HotSpot solves this by inserting “uncommon traps” into generated assembly. If code that violates
optimizer’s view of the world (uncommon code) enters an optimized method, it will trigger this “trap”
and execution will continue from unoptimized, but correct bytecode.
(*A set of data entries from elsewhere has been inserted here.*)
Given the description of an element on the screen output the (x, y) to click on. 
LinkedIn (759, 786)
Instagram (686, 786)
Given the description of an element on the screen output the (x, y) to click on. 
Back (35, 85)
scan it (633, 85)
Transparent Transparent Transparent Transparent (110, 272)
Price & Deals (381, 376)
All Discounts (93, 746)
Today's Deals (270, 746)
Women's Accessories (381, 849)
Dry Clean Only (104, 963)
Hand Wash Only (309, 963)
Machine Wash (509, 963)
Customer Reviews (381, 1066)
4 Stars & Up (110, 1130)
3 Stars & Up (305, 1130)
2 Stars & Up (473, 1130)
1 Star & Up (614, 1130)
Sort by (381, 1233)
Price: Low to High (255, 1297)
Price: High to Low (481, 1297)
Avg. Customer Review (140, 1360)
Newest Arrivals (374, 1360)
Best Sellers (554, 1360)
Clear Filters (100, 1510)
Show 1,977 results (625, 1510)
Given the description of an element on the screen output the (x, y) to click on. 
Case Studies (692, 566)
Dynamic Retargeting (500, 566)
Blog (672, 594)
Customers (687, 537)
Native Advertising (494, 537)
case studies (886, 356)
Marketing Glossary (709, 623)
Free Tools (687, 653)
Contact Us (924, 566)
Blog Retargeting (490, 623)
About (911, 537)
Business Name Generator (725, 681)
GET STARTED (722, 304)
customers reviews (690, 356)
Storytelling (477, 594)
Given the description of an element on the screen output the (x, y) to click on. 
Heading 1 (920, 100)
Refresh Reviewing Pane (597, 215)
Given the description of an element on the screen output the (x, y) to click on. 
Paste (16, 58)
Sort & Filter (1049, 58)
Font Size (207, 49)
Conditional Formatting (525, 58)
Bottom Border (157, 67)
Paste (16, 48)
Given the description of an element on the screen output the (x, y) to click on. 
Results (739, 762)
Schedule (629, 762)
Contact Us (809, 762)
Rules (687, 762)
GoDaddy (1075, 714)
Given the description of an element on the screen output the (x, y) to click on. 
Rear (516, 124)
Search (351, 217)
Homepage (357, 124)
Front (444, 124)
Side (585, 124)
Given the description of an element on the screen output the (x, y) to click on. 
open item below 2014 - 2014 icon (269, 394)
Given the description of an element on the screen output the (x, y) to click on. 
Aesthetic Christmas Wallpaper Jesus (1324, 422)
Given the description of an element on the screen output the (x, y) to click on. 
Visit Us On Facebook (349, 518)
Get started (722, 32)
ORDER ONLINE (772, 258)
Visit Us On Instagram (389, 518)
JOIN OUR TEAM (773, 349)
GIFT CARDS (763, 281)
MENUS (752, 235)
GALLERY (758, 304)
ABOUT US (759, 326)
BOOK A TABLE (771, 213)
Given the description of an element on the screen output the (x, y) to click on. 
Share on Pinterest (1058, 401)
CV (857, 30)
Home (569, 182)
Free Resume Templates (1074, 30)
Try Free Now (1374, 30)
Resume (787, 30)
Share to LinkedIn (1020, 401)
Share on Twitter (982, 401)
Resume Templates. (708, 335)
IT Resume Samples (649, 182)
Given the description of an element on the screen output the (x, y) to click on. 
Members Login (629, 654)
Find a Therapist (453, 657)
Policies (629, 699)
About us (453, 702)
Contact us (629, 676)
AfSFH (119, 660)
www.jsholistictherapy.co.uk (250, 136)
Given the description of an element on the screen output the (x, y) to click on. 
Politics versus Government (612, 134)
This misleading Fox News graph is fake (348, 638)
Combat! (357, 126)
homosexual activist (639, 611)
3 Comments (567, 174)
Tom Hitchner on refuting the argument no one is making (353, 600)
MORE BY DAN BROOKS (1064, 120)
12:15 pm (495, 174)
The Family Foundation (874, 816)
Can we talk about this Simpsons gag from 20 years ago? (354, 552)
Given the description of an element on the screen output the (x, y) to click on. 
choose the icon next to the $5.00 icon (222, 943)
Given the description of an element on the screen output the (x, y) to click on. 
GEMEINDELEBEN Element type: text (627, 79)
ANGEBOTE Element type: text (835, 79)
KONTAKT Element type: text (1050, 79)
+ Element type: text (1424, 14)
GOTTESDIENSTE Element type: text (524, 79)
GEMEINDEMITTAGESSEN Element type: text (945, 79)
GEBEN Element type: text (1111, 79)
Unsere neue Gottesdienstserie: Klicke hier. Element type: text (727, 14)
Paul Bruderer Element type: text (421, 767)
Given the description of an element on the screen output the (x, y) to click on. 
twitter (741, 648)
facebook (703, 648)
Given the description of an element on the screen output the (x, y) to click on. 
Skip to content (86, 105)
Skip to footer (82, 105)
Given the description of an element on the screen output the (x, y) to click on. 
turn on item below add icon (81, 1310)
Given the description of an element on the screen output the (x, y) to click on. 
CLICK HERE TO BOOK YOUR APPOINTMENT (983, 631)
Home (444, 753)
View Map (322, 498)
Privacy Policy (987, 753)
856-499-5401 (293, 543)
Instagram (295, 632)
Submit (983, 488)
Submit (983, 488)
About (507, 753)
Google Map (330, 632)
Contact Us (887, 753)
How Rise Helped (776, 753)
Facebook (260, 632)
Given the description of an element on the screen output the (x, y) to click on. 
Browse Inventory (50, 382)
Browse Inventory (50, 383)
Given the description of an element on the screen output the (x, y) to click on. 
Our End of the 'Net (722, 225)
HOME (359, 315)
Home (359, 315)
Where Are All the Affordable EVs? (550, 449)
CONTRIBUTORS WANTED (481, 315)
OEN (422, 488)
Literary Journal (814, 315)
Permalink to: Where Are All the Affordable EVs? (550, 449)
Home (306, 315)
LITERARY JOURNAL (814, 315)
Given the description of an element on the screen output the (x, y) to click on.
In our case, the uncommon trap generated by C2 transfers
execution back to an address that contains virtual dispatch of getNumber()
.
call 0x000000011c906180 ; ImmutableOopMap {}
;*invokevirtual getNumber {reexecute=0 rethrow=0 return_oop=0}
; - foo.rida.SimpleBenchmark::benchmarkVirtualGetterWrappers@25 (line 93)
; {runtime_call UncommonTrapBlob}
Why didn’t HotSpot generate uncommon traps for benchmarkGetterWrappers
? Since GetterWrapper
was declared as final
, HotSpot
reasonably concluded that no other implementation of getNumber()
will ever exist.
Am I going to start using getters now?
I still think that the only good reason to use getters is to follow an existing project’s convention. But convincing myself to use getters wasn’t my goal.
My goal was to explore and share how getters are handled by a modern HotSpot JVM. Hopefully, you’ve now seen that even things that seem trivial to the programmer can be fairly complex under the hood. Oracle hired the best engineers to make HotSpot an excellent tool. But that’s all it is. A tool. And a tool can never reason about the program better than you, the programmer. It’s your responsibility to master your tool and make informed decisions on how to use it well.